But when her mom’s cancer reappears, Lucy falters—in faith, in love, and in her ability to cope. When her boyfriend “pauses” their relationship and her summer job switches to a different camp—one for troubled kids—Lucy isn’t sure how much more she can handle.
Attempting to accept a new normal, Lucy slowly regains footing among her vibrant, diverse coworkers, Sundays with her mom, and a crush on a fellow counselor.
But when long-hidden family secrets emerge, can Lucy set aside her problems and discover what grace really means?
ARC received for review purposes in exchange for an honest review. This does not affect my opinion of the book or the content of my review.
A few minutes after finishing The Names They Gave Us, with a teary face, I sat down and thought to myself “How does she keep doing this to me?”. She being, Emery Lord, author who likes to destroy me with feels. I’ve read all four of her books now and every one of them has been an emotional and memorable read that I will always cherish. The Names They Gave Us, was just … gorgeously written, and for now, it is my second favorite book from her.
Despite being religious, I always think to myself that I won’t enjoy books that have a focus on faith and religion. Having read several books now, I know that there are actually authors who can write stories about faith without coming across as preachy. I honestly think that it’s important that there are books out there for teen about teens and their relationship with faith, which is why I think The Names They Gave Us will resonate with many readers. Grace has a complicated relationship with her religion, and I absolutely loved how Emery Lord depicted that here. A lot of her doubts, the sometimes shaky foundations of her faith, the strength of her relationship with God resonated with me on many levels. I saw a lot of my teen AND current self in Grace. Grace wasn’t just all about her religion. She was a sweet girl, really struggling with the resurgence of her mother’s cancer and how that affects her relationship with her religion. Deep down, she was an inherently good person and throughout the book you really see her goodness come out in the small, but consequential scenes.

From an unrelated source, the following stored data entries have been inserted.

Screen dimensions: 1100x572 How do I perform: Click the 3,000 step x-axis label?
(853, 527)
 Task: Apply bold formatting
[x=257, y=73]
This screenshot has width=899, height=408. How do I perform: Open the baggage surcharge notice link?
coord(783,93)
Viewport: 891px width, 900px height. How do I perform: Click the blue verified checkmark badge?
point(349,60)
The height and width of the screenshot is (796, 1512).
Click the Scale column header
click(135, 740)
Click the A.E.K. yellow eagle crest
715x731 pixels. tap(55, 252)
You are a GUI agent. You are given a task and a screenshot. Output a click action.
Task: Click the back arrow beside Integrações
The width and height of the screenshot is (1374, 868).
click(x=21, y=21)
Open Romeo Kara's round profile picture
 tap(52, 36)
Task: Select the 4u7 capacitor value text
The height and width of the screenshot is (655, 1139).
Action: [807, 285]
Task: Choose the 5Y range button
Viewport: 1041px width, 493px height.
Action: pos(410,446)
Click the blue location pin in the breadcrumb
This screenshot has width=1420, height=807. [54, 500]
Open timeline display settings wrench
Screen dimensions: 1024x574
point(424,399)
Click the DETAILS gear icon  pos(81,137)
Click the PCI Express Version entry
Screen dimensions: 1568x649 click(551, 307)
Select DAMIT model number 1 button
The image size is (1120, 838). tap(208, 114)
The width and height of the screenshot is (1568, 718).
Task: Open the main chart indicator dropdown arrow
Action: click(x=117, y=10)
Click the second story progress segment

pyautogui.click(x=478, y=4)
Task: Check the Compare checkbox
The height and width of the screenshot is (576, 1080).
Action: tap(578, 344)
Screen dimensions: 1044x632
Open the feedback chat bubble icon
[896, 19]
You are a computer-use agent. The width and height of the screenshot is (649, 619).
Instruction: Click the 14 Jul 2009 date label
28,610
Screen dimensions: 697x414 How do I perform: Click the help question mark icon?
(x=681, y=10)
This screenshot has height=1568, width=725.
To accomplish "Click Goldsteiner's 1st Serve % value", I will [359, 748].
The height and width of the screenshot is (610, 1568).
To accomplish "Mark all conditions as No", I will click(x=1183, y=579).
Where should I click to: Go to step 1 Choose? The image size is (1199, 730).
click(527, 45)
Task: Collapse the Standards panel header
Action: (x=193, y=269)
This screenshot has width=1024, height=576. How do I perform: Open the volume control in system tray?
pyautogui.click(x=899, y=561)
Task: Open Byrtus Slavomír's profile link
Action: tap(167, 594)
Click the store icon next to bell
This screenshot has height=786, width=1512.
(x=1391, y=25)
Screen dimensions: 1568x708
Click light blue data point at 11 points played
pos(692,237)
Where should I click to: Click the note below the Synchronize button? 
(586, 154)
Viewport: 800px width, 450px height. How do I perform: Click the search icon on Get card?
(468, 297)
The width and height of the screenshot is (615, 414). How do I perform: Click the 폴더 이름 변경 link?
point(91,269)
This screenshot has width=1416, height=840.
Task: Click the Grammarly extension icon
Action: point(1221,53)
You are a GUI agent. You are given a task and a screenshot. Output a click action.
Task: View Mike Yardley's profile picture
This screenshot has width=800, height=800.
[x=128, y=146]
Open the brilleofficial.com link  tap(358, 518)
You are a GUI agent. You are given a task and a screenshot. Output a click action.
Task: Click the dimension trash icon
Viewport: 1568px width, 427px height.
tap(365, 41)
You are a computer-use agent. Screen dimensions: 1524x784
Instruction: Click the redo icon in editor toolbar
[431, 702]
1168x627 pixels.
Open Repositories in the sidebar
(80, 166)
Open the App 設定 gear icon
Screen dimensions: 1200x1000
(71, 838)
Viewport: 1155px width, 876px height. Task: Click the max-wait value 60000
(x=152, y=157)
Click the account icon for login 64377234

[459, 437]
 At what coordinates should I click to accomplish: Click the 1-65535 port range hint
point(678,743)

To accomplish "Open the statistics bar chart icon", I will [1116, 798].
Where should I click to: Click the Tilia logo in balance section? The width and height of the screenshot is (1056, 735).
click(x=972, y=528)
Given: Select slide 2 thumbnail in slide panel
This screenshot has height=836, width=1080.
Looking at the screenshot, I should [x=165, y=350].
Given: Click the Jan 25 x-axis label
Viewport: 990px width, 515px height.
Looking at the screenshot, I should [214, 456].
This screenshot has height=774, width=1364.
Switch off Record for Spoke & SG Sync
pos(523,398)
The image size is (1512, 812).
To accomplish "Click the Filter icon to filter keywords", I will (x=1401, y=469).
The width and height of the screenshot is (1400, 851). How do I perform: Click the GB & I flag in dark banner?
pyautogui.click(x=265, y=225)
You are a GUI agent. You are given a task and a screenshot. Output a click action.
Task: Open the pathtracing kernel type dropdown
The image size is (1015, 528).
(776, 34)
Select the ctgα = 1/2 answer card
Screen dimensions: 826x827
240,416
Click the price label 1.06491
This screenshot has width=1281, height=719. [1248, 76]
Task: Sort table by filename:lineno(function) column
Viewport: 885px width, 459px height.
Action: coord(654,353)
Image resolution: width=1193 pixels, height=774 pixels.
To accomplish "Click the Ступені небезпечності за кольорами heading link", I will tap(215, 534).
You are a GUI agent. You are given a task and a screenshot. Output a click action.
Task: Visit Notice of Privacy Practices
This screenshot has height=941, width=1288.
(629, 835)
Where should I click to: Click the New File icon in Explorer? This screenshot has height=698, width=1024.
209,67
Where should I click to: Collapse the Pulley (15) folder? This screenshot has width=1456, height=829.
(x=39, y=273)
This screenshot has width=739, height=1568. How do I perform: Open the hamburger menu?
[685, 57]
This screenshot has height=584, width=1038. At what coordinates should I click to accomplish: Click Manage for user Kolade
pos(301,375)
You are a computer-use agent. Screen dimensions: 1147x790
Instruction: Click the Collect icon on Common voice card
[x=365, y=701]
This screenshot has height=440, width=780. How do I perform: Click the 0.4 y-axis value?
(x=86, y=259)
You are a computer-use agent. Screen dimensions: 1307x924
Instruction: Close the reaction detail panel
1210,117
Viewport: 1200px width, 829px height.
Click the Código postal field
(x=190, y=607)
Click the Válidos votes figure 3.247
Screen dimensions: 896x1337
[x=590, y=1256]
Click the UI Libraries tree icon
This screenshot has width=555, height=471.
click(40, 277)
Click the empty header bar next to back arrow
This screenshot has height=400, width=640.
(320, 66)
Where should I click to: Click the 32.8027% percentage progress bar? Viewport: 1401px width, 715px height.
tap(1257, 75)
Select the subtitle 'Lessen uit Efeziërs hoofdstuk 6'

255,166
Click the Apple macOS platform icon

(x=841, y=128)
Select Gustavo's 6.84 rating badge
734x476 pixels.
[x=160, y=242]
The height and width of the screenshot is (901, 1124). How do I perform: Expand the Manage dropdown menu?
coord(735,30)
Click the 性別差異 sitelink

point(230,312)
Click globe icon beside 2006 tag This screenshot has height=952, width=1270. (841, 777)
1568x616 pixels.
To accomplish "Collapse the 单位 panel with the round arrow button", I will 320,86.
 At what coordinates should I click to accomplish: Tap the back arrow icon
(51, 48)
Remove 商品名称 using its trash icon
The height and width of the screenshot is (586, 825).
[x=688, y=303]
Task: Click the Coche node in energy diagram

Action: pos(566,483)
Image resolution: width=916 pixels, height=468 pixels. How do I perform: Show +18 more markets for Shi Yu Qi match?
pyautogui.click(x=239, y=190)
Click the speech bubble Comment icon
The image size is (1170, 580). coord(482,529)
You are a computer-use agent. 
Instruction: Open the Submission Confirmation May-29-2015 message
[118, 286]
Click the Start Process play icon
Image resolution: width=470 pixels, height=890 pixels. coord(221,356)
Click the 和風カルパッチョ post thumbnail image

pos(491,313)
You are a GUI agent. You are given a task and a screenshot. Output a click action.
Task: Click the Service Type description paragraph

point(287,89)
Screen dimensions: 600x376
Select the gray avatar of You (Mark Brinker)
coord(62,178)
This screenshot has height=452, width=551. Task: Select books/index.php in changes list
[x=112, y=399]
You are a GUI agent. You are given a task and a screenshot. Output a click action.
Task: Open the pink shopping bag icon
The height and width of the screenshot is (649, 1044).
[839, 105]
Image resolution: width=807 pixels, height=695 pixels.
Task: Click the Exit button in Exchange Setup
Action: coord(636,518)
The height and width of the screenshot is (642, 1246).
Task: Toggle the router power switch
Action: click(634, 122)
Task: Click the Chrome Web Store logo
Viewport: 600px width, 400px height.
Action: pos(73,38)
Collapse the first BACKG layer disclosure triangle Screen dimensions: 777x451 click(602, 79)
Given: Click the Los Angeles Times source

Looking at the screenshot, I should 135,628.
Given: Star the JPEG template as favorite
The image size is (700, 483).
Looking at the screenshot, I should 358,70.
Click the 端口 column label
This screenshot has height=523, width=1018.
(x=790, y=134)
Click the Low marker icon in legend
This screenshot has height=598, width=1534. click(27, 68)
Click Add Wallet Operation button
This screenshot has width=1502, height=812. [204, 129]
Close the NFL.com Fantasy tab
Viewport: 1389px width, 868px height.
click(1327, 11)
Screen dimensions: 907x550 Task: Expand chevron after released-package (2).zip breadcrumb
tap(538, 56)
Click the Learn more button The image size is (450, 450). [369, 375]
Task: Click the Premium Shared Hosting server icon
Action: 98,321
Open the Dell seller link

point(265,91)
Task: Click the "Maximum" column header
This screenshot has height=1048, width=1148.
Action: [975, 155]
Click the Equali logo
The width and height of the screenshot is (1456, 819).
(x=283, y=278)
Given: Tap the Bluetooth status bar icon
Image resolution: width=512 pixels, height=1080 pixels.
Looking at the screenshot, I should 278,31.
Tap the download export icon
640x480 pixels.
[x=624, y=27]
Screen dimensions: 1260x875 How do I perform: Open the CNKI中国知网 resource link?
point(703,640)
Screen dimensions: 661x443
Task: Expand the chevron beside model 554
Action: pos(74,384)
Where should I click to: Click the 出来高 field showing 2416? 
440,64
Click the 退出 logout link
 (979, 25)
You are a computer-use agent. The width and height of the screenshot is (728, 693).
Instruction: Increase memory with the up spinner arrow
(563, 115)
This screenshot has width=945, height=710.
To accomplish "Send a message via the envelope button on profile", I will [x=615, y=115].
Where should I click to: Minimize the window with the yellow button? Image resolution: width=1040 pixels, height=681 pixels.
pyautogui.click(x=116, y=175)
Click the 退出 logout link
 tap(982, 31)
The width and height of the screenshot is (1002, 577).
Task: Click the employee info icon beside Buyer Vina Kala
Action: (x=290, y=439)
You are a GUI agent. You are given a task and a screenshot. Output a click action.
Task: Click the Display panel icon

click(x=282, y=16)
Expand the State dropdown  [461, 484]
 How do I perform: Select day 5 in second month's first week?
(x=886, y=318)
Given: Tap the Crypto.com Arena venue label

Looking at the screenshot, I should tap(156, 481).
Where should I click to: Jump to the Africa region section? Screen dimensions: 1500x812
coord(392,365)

The Names They Gave Us wasn’t just Grace’s story of coming to terms with the ongoing changes in her life. Her family life, the new friendships she forges and the romance she finds, all add to her story. Grace’s parents were such important figures in her life. I loved how much of a role they played here, and how involved they were in her life. Not only that, but they were not portrayed as the stereotypical pastor and pastor’s wife that you sometimes see. They were open-minded and kind and absolutely loving. Some of my favorite scenes in The Names They Gave Us were Grace’s scenes with her parents. The new friends that she makes at her camp, were another highlight for me. This was such a diverse cast in race, ethnicity, gender, sexuality and personalities, and I absolutely loved that. They were all very different from each other, but they still fit together seamlessly. They made me laugh, think and sometimes, tear up. Then there was Henry, Grace’s love interest, who as with all Emery Lord book boyfriends, made me swoon with his charm, kindness and loving nature. Henry was a sweetheart, and his slow growing relationship with Grace was awkward, sometimes complicated, but so sweet and swoony. Their kisses and conversations made me positively giddy.
The Names They Gave Us was an emotional roller coaster of a book – it made me smile, laugh and by the end, cry. It has to be one of the most honest books I have ever read, and that I will wholeheartedly recommend. In fact, if you’re a YA contemporary fan and have yet to read Emery Lord, I demand that you read her books right away.